>> BEGIN

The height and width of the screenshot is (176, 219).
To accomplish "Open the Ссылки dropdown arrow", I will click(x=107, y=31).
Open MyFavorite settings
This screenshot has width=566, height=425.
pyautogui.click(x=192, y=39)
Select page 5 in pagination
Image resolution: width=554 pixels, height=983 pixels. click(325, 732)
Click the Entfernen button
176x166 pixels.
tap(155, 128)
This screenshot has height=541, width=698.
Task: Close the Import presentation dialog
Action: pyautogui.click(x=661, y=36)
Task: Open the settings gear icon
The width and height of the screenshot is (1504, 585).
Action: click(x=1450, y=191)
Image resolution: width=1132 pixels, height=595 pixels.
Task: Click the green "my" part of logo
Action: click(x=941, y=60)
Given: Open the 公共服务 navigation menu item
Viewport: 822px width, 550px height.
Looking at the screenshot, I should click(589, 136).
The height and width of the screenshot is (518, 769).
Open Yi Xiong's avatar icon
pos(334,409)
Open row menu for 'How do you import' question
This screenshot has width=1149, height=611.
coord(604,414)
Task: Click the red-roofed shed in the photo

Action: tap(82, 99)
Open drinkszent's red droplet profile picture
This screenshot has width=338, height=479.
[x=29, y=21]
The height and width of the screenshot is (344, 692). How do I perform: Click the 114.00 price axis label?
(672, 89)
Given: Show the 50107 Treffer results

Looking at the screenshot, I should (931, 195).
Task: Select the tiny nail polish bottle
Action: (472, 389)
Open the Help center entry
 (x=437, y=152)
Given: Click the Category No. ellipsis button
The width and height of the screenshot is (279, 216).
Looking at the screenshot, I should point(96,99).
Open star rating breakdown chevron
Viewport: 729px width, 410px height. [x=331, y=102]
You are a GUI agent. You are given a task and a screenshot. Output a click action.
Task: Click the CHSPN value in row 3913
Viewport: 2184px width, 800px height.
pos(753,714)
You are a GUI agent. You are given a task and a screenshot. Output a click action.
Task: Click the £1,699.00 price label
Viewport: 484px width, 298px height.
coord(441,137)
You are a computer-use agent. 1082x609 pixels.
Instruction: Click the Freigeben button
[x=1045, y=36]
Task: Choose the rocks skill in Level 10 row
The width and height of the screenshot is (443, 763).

>> END

# REQUIREMENT
Rewrite all of the records with "pagination" changed to "page navigation" and everything else left as it is.

# TASK ANSWER
The height and width of the screenshot is (176, 219).
To accomplish "Open the Ссылки dropdown arrow", I will click(x=107, y=31).
Open MyFavorite settings
This screenshot has width=566, height=425.
pyautogui.click(x=192, y=39)
Select page 5 in page navigation
Image resolution: width=554 pixels, height=983 pixels. click(325, 732)
Click the Entfernen button
176x166 pixels.
tap(155, 128)
This screenshot has height=541, width=698.
Task: Close the Import presentation dialog
Action: pyautogui.click(x=661, y=36)
Task: Open the settings gear icon
The width and height of the screenshot is (1504, 585).
Action: click(x=1450, y=191)
Image resolution: width=1132 pixels, height=595 pixels.
Task: Click the green "my" part of logo
Action: click(x=941, y=60)
Given: Open the 公共服务 navigation menu item
Viewport: 822px width, 550px height.
Looking at the screenshot, I should click(589, 136).
The height and width of the screenshot is (518, 769).
Open Yi Xiong's avatar icon
pos(334,409)
Open row menu for 'How do you import' question
This screenshot has width=1149, height=611.
coord(604,414)
Task: Click the red-roofed shed in the photo

Action: tap(82, 99)
Open drinkszent's red droplet profile picture
This screenshot has width=338, height=479.
[x=29, y=21]
The height and width of the screenshot is (344, 692). How do I perform: Click the 114.00 price axis label?
(672, 89)
Given: Show the 50107 Treffer results

Looking at the screenshot, I should (931, 195).
Task: Select the tiny nail polish bottle
Action: (472, 389)
Open the Help center entry
 (x=437, y=152)
Given: Click the Category No. ellipsis button
The width and height of the screenshot is (279, 216).
Looking at the screenshot, I should point(96,99).
Open star rating breakdown chevron
Viewport: 729px width, 410px height. [x=331, y=102]
You are a GUI agent. You are given a task and a screenshot. Output a click action.
Task: Click the CHSPN value in row 3913
Viewport: 2184px width, 800px height.
pos(753,714)
You are a GUI agent. You are given a task and a screenshot. Output a click action.
Task: Click the £1,699.00 price label
Viewport: 484px width, 298px height.
coord(441,137)
You are a computer-use agent. 1082x609 pixels.
Instruction: Click the Freigeben button
[x=1045, y=36]
Task: Choose the rocks skill in Level 10 row
The width and height of the screenshot is (443, 763).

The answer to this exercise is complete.